The third objection was reflected in the first paragraph of this paper ??" capital punishment denies due process of law because “…Its imposition is often arbitrary, and always irrevocable, forever depriving an individual of the opportunity to benefit from new evidence…” Objection number four: the death penalty violates the constitutional guarantee of equal protection because “It is applied randomly and discriminatorily” and is imposed “disproportionately upon those whose victims are white, offenders are people of color, and on those who are poor and uneducated.” The fifth objections is that “Changes in death sentencing have proved to be largely cosmetic…[and] merely mask the impermissible randomness of a process that results in an execution.”
The sixth objection: the death penalty does not reduce crime; politicians preach about crime control using capital punishment as a symbol of their toughness but they “deceive the public.” Number seven: capital punishment “wastes resources”; it “unduly burdens the criminal justice system and…thus is counterproductive.” And the eighth objection: “A society that respects life does not deliberately kill human beings” (ACLU, p.3).
Conservative columnist, political activist, associate professor of political economy (at George Wythe College) and blogger Steve Farrell offers 11 reasons why the death penalty is fair and just. One, “Murder is a crime for which…the victim has no voice”; two, “Murder is a crime for which no payment by the criminal will ever fully satisfy the debt incurred”; and three, the “legitimate role of government involves the protection of life, liberty and property…[and] the government is duty bound to inflict death” on those who could “slaughter fellow citizens in their own backyards” (Farrell,p.2). The fourth of Farrell’s reasons is that “Murder eventually revokes the full array of rights of citizenship”(and hence, when the jury declares death is the just punishment, the accused should have no right to appeal, but should die). The fifth Farrell point is that the death penalty is “not an act of revenge, it is an act of justice.”

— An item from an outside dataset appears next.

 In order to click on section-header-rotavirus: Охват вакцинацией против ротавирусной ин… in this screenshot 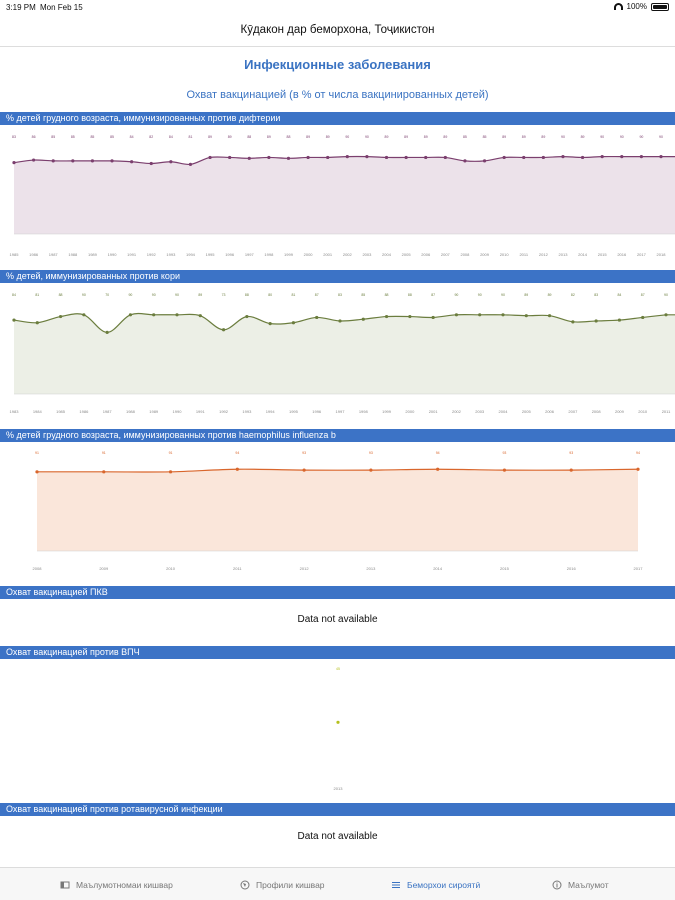, I will do `click(338, 810)`.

Number six on Farrell’s list is that the use of DNA in capital cases “strengthens” the search for guilt or innocence, so mistakes are less likely and the guilty will be put to death; number seven: saying that rich people get off because they have high-priced lawyers, and racial profiling, are “poor excuses to eliminate the death penalty.” Number eight: “Life imprisonment is a poor, immoral substitute for the death penalty”; number nine: when the death penalty is used “swiftly” it “deters the commission of murder,” Farrell writes. Number ten: A society that “honors the sanctity of life by putting to death those who are destroyers of life is not murderous but Godly”; and lastly, Farrell’s number eleven: God (through the Ten Commandments) established the law for the death penalty and “His law is good” (Farrell,2005).
Works Cited
American Civil Liberties Union. (2010). The Case Against the Death Penalty. Retrieved April 22, 2011, from http://www.aclu.org
Farrell, Steve. (2005). A Conservative Case for Capital Punishment. Newsmax. http://archive.newsmax.com/archives/articles/2005/3/17/143817.shtml.
Gallup Poll. (2010). In U.S., 64% Support Death Penalty in Cases of Murder. http://www.gallup.com.
Steiker, Carol S., and Steiker, Jordan M. (2010). Part II: Report to the ALI Concerning Capital Punishment. Texas Law Review, 89(2), 367-421.